**WORK REQUIRED**.
Give again, unchanged, the line that contains "Viewport: 744px width, 570px height." together with every line that follows it until the entries end.

Records from a dataset:
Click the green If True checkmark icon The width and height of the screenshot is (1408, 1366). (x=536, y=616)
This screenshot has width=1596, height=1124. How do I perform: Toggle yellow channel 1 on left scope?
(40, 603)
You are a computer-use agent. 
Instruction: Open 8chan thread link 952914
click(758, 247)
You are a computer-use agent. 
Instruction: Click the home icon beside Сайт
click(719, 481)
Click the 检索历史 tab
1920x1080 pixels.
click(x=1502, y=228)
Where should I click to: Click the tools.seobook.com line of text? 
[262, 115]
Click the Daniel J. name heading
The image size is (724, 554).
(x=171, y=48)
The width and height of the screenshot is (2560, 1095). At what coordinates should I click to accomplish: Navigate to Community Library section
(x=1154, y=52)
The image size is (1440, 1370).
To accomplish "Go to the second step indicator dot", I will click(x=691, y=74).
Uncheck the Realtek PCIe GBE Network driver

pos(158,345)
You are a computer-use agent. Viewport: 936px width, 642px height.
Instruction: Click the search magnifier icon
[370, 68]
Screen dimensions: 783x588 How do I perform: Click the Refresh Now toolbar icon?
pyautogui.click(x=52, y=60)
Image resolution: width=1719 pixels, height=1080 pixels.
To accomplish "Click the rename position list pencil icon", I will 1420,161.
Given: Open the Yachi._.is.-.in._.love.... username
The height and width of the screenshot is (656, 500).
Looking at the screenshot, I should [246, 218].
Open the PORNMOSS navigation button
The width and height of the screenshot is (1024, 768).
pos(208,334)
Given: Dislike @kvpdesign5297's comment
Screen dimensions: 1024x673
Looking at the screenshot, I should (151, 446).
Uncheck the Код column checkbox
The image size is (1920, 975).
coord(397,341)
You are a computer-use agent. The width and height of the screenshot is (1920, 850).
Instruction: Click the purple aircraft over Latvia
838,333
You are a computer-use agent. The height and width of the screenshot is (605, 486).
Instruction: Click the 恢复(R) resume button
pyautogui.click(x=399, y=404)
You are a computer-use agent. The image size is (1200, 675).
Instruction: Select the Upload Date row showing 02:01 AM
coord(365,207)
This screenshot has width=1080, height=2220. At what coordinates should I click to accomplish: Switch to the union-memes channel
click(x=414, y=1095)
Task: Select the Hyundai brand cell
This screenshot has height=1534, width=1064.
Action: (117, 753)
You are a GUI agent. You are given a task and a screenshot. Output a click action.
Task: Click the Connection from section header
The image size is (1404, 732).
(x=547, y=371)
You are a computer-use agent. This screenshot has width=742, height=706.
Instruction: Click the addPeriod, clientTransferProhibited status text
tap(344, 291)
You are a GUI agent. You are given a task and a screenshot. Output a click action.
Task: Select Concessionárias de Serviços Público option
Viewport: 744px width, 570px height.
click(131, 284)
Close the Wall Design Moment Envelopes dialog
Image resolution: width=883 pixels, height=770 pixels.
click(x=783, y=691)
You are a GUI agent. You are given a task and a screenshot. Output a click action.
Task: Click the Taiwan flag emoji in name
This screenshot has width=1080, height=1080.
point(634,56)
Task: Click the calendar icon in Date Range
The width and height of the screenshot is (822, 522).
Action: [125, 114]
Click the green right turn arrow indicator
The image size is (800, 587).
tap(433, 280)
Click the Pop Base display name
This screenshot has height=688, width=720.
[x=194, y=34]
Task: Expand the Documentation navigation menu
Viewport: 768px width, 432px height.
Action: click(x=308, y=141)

**RESPONSE**.
Viewport: 744px width, 570px height.
click(131, 284)
Close the Wall Design Moment Envelopes dialog
Image resolution: width=883 pixels, height=770 pixels.
click(x=783, y=691)
You are a GUI agent. You are given a task and a screenshot. Output a click action.
Task: Click the Taiwan flag emoji in name
This screenshot has width=1080, height=1080.
point(634,56)
Task: Click the calendar icon in Date Range
The width and height of the screenshot is (822, 522).
Action: [125, 114]
Click the green right turn arrow indicator
The image size is (800, 587).
tap(433, 280)
Click the Pop Base display name
This screenshot has height=688, width=720.
[x=194, y=34]
Task: Expand the Documentation navigation menu
Viewport: 768px width, 432px height.
Action: click(x=308, y=141)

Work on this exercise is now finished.